The valuation still looks modest to me. And the bank is paying very attractive dividend yields. So is HSBC the FTSE 100’s best bargain right now? There are risks, but I think it could well be up there. And I’m seriously thinking of buying.

Going on 2021 full-year results, HSBC is on a price-to-earnings (P/E) multiple of 11 with a dividend yield of 3.7%. That’s on the current HSBC share price, and I’d clearly have done better had I bought at the end of 2021. But I still think that’s a bargain buy valuation, providing we see further progress in 2022 and beyond. And I think we will, judging by current forecasts.

Profit growth

The bank itself reckons it will continue to make progress with costs savings in the current year, and the forecasts echo that. The consensus suggests adjusted pre-tax profit should dip slightly, by 4% in the current year, but then rise in the following two years. By 2024, we could be looking at a pre-tax profit figure that’s 20% ahead of 2021.

That might sound like modest progress. But considering the geopolitical unrest we’ve seen, including growing tensions between the US and China, I’d be very happy with it. It suggests a year-end P/E for 2024 of only around nine, based on today’s HSBC share price.

- [What needs to be done]: Please continue the passage on HSBC's share price and valuation from the point where it stops.

- [Supplied material]:

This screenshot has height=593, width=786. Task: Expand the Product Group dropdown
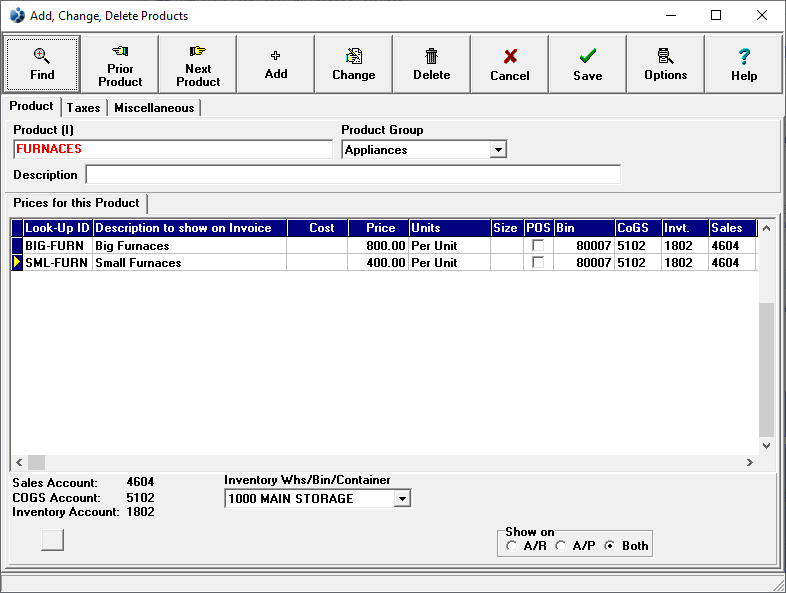(498, 150)
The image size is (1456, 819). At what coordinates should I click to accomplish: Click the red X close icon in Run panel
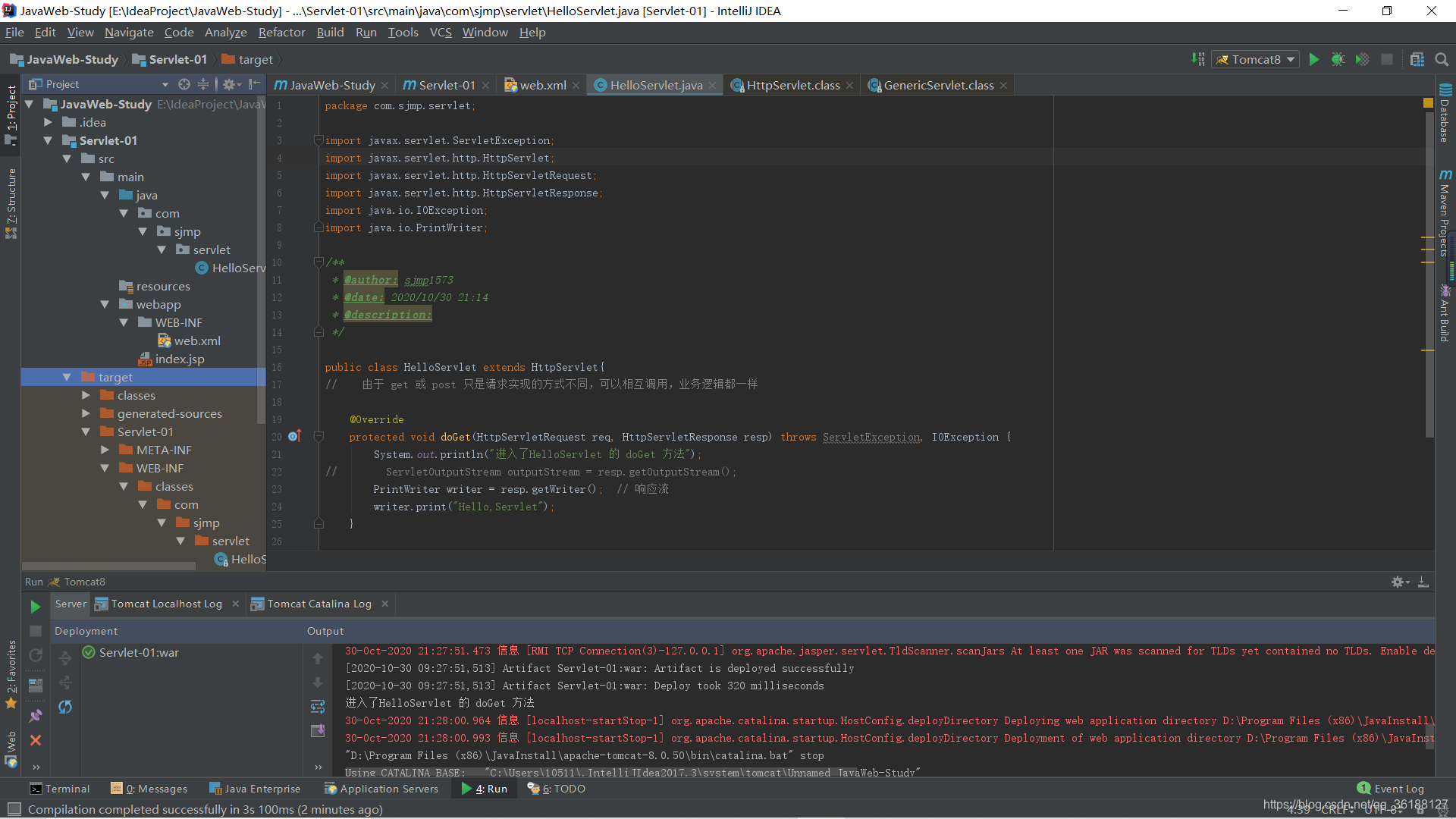click(x=36, y=740)
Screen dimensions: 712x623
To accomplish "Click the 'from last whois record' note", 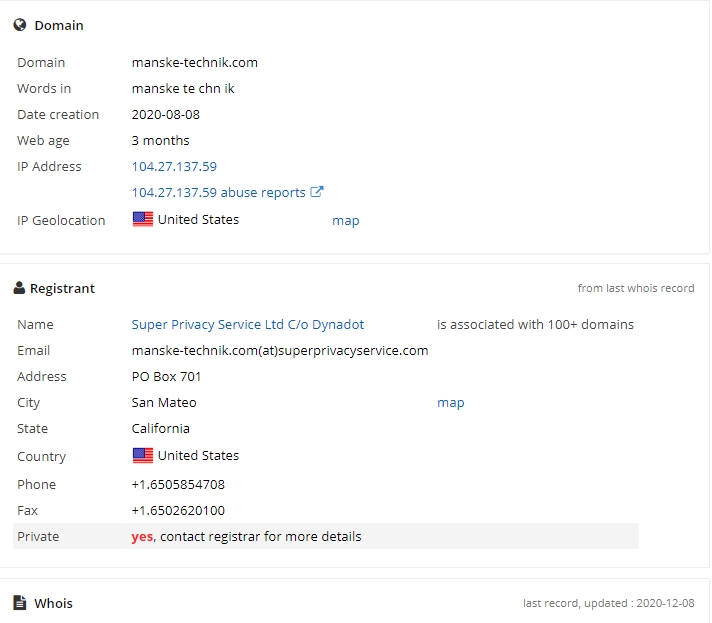I will click(635, 288).
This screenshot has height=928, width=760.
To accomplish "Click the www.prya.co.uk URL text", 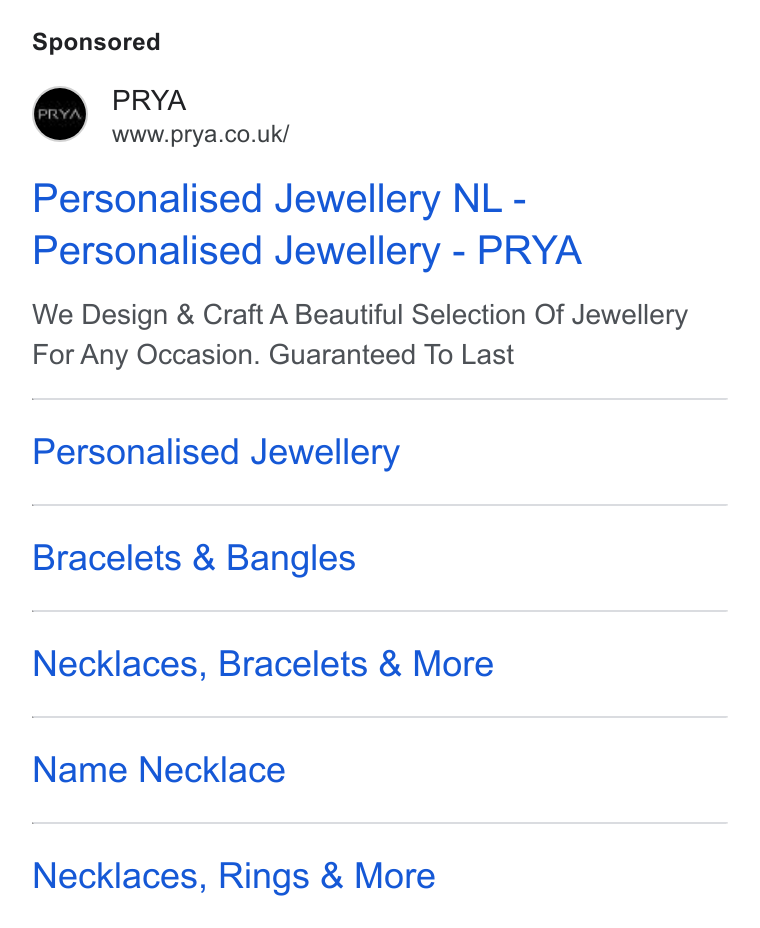I will point(200,134).
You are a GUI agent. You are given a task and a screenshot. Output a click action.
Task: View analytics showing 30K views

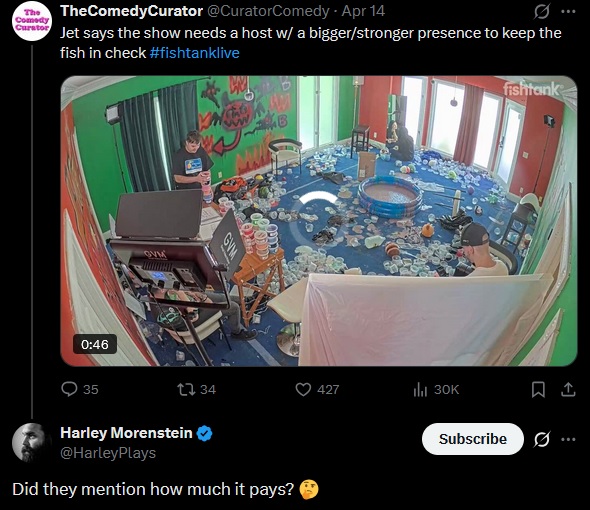(x=436, y=389)
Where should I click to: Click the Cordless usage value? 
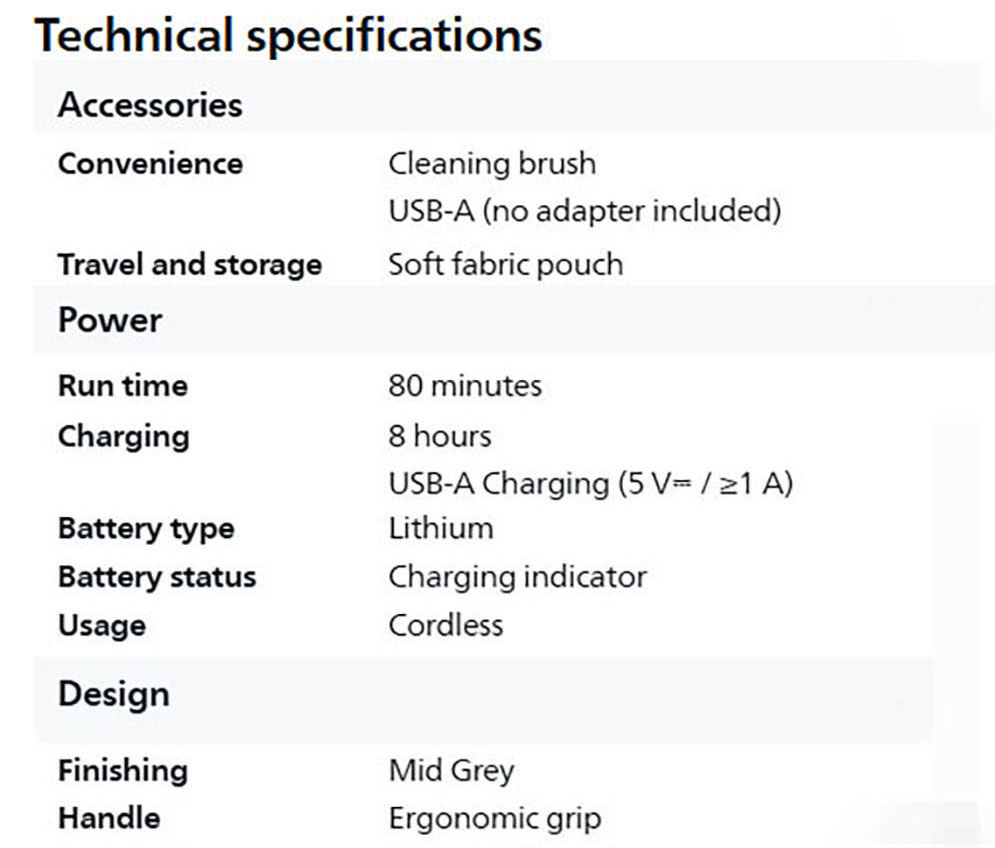coord(446,626)
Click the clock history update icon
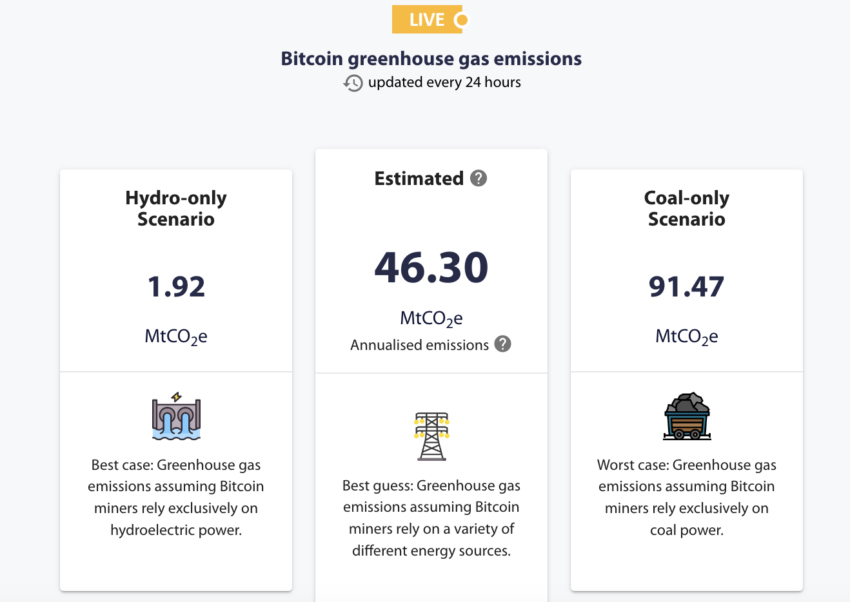The image size is (850, 602). click(353, 83)
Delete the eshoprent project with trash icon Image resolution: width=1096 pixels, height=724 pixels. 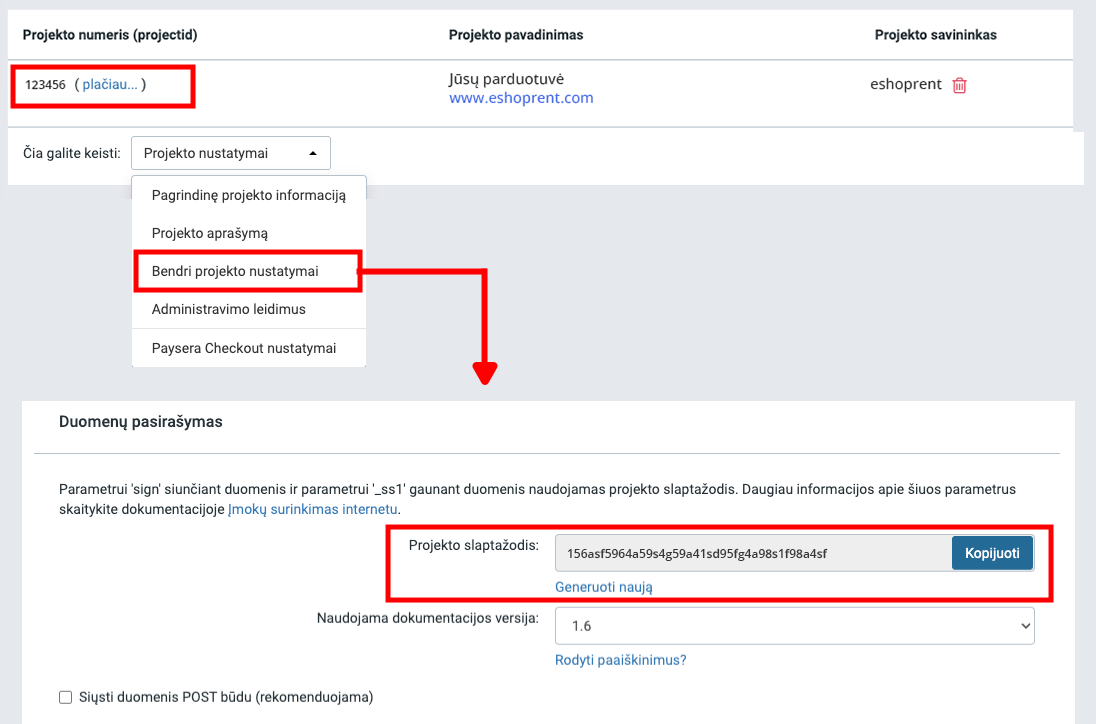coord(960,85)
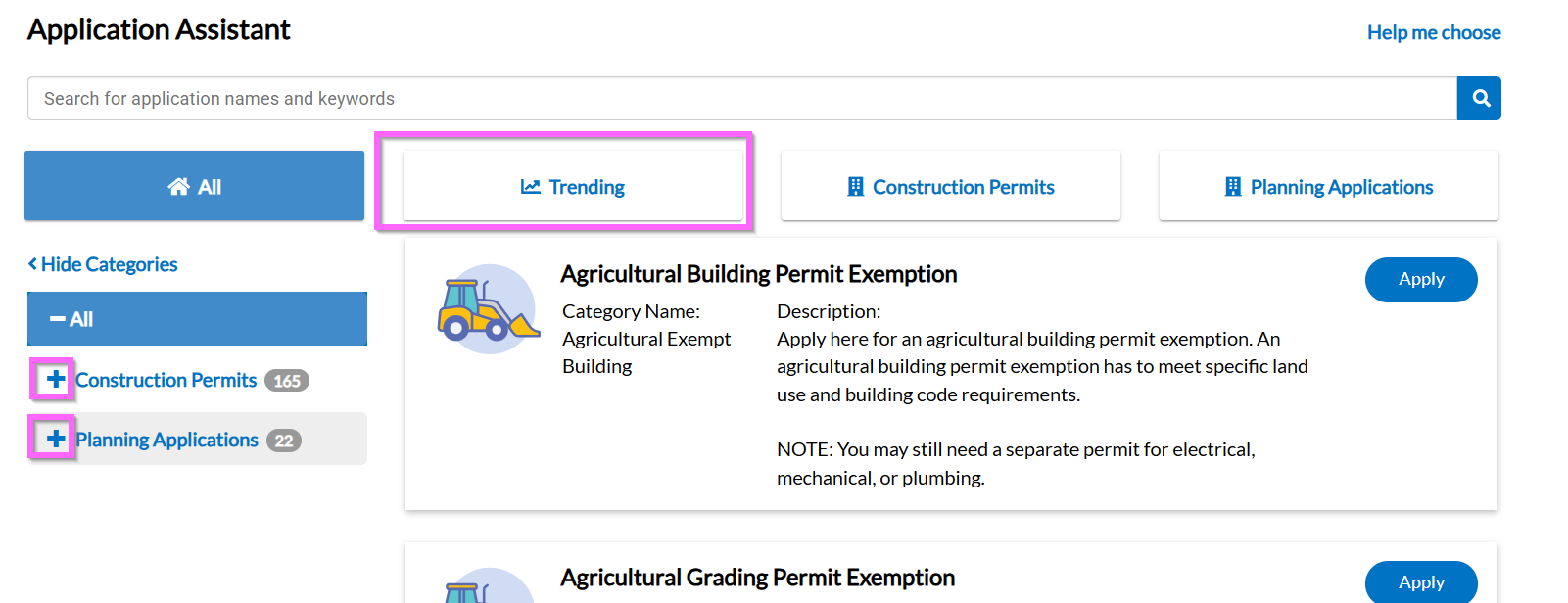Open Planning Applications category in sidebar
Image resolution: width=1568 pixels, height=603 pixels.
click(x=167, y=440)
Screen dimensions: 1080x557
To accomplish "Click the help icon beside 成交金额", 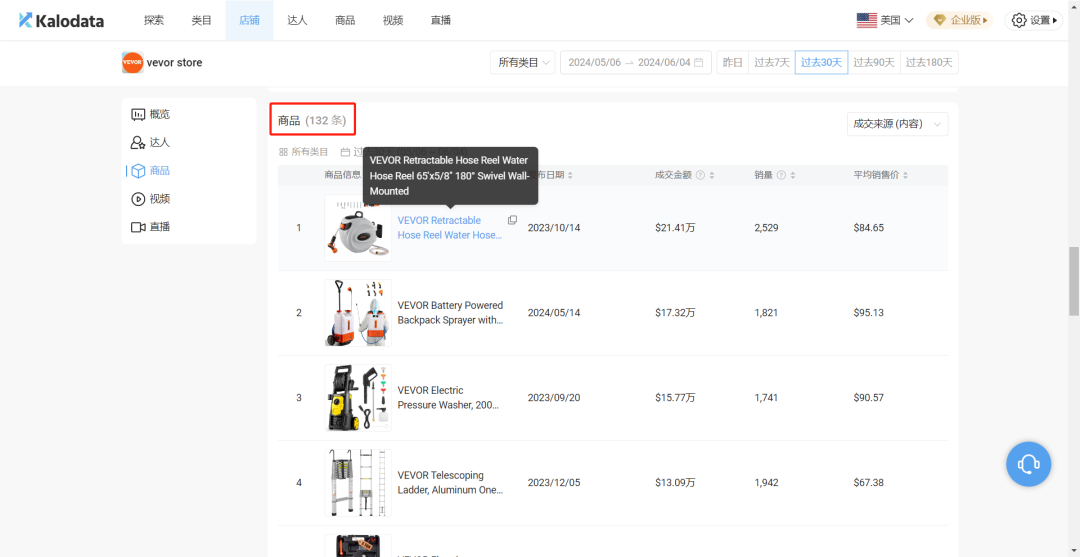I will coord(700,175).
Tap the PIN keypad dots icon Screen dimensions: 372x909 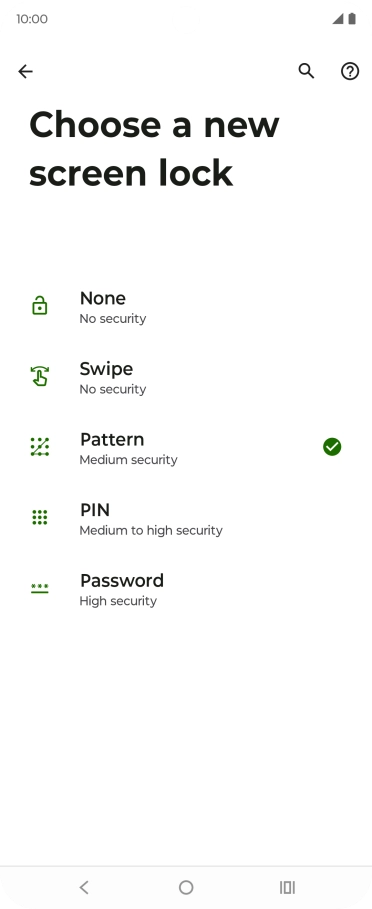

- [Exercise output]:
Strong liquidity

Since the banking crisis, attention has been focused mainly on liquidity measures. The result, I reckon, is that our banks are safer and more financially secure today than they’ve been for a good few decades. HSBC was able to boast a common equity tier 1 capital ratio of 15.8% in 2021. That’s way better than any of the targets set by the Bank of England in its stress tests on UK-listed banks.

What’s the risk? The Ukraine conflict has focused financial attention on Russia. And that has, perhaps, drawn our attention away from those long-term trade and political conflicts between China and the US. Those conflicts have shaken a number of Chinese stocks with listings on American stock markets. And anything that hampers global trade has to be bad news for a multinational bank like HSBC.

HSBC share price outlook

Still, even with the risks, I still feel bullish about the HSBC share price. Interest rates are rising across the world, with the Bank of England and the US Federal Reserve both lifting them. That’s bad news for borrowers, but good news for banks.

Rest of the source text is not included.